We initiate a formal investigation of the cryptographic hardness of permuted puzzle problems. Our contributions lie in three main directions:

1. Rigorous formalization. We formalize a notion of permuted puzzle distinguishing problems, extending and generalizing the proposed permuted puzzle framework of Boyle et al. (TCC'17).

2. Identifying hard permuted puzzles. We identify natural examples in which a one-time permutation provably creates cryptographic hardness, based on standard'' assumptions. In these examples, the original distributions $D_0,D_1$ are easily distinguishable, but the permuted puzzle distinguishing problem is computationally hard. We provide such constructions in the random oracle model, and in the plain model under the Decisional Diffie-Hellman (DDH) assumption.
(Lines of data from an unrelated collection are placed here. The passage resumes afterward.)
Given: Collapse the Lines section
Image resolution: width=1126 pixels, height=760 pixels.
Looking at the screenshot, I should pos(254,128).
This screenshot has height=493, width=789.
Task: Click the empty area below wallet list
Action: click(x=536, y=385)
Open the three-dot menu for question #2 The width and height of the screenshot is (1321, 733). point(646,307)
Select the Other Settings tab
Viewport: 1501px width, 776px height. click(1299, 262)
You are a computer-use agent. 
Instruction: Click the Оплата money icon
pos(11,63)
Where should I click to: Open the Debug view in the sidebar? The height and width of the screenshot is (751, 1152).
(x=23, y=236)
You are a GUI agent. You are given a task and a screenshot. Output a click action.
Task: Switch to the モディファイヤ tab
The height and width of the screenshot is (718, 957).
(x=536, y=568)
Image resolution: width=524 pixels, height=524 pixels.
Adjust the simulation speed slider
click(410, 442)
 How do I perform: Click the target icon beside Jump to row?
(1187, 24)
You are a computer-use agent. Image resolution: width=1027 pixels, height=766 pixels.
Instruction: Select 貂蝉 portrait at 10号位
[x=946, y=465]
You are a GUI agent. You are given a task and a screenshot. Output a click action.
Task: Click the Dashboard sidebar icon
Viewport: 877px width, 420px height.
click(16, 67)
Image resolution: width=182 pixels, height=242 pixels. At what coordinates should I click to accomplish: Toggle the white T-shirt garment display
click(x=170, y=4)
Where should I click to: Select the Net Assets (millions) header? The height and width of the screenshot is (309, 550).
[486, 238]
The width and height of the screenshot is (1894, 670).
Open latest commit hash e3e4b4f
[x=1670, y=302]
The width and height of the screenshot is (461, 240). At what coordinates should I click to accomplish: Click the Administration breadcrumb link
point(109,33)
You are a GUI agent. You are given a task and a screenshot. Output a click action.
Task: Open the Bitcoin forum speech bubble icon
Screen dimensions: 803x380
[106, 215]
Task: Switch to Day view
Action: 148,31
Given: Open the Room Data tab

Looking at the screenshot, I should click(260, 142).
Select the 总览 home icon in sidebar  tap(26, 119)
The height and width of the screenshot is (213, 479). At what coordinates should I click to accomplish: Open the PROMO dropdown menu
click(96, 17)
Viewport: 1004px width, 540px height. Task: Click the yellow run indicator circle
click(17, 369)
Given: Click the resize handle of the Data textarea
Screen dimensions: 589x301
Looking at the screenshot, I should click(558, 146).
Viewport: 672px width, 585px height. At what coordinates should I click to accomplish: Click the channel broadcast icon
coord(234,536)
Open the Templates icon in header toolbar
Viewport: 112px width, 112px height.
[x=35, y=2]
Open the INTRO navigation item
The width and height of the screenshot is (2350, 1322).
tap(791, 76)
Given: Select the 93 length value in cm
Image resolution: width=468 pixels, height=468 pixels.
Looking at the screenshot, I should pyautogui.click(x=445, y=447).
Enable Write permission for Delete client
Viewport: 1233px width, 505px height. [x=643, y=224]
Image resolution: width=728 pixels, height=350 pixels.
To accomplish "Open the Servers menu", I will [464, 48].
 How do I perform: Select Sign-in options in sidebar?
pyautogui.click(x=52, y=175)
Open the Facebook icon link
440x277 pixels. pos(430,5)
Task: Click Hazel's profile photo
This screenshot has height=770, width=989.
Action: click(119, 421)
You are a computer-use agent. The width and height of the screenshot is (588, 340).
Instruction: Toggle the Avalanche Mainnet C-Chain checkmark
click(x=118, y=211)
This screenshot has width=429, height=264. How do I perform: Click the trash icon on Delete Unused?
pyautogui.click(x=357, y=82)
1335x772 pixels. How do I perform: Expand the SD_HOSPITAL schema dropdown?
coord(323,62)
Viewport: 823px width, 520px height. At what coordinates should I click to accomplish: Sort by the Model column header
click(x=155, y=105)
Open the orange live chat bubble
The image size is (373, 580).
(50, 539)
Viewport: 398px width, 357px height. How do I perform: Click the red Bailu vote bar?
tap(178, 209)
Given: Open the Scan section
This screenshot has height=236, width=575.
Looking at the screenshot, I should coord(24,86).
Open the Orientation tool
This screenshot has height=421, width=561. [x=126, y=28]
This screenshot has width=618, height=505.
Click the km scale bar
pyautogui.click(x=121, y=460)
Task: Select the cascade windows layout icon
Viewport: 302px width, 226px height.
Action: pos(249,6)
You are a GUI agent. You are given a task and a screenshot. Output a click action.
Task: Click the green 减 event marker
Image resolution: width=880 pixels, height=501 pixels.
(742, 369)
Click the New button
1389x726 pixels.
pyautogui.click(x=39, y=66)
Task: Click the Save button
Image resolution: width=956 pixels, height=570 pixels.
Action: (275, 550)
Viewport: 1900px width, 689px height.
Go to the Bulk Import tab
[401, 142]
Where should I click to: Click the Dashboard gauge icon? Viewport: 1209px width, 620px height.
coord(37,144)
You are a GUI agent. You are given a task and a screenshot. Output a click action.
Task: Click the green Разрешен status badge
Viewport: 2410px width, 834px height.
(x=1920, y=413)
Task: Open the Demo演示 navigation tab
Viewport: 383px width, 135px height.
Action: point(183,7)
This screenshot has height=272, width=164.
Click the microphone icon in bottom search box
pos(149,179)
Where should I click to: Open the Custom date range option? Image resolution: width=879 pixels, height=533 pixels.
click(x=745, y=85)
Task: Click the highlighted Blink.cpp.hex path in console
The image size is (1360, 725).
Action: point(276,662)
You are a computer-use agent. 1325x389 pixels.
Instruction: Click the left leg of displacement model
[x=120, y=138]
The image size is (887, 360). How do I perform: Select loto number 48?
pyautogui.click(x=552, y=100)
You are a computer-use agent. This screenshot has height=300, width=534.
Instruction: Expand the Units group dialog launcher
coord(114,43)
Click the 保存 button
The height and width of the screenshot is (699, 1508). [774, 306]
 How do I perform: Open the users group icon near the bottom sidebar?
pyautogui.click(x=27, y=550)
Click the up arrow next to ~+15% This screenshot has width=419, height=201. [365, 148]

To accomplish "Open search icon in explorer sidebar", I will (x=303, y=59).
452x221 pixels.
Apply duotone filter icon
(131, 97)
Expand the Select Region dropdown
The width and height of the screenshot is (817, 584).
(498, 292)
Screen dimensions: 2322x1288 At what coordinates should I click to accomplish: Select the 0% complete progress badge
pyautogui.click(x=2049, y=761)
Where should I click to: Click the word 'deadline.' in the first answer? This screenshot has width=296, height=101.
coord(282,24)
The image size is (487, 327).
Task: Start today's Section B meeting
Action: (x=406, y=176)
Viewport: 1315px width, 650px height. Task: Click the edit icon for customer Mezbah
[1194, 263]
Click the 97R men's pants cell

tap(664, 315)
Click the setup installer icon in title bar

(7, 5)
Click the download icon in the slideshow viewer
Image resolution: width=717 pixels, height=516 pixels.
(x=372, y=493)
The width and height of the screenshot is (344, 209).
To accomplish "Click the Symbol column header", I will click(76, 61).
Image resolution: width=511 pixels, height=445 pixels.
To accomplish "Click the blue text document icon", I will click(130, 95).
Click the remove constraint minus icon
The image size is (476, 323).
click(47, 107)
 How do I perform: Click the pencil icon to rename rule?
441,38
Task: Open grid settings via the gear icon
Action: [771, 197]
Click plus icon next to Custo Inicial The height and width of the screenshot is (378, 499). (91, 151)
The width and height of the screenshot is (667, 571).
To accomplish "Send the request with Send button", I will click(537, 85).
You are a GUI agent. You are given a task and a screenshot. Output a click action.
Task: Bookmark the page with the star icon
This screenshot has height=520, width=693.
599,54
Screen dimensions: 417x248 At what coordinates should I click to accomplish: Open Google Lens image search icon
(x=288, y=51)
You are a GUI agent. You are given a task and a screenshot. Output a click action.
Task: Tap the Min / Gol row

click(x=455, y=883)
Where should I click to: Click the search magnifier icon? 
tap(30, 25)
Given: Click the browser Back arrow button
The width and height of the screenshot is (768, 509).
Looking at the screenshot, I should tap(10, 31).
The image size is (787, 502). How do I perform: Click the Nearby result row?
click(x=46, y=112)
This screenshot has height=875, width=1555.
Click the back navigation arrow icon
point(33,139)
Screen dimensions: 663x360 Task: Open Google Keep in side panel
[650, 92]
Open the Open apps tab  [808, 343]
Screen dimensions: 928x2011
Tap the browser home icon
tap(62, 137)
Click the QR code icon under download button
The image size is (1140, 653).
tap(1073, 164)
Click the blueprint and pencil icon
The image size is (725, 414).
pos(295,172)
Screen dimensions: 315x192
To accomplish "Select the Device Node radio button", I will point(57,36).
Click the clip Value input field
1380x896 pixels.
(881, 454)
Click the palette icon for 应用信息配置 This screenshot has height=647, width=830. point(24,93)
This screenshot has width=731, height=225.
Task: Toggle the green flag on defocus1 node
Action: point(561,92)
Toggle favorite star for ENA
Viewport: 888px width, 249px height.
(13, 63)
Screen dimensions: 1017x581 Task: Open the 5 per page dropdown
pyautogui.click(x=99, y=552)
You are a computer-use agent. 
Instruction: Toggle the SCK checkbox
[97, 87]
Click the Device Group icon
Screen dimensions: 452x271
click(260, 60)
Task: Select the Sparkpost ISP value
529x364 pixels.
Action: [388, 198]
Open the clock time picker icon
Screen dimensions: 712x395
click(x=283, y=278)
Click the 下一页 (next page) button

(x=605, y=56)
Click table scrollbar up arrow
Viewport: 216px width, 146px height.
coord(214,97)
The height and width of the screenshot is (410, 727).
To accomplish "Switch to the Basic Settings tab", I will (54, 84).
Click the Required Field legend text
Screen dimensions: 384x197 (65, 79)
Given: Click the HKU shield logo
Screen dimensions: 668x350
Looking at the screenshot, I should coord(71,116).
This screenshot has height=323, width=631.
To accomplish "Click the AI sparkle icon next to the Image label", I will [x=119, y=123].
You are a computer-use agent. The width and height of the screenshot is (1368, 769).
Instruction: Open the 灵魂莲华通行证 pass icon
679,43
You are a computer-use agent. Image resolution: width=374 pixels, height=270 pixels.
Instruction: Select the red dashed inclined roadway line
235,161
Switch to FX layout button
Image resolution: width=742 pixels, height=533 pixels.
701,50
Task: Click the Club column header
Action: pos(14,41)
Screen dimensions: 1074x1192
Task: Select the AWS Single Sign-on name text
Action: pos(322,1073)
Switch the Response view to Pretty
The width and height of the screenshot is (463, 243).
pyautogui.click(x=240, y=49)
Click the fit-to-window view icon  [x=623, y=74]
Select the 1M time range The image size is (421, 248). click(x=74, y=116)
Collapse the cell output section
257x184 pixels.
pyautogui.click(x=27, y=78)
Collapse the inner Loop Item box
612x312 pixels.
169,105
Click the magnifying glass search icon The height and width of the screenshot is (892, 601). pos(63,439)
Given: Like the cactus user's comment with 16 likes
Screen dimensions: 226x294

We additionally observe that the Learning Parity with Noise (LPN) assumption itself can be cast as a permuted puzzle.

3. Partial lower bound for the DE-PIR problem. We make progress towards better understanding the permuted puzzles underlying the DE-PIR constructions, by showing that a toy version of the problem, introduced by Boyle et al. (TCC'17), withstands a rich class of attacks, namely those that distinguish solely via statistical queries.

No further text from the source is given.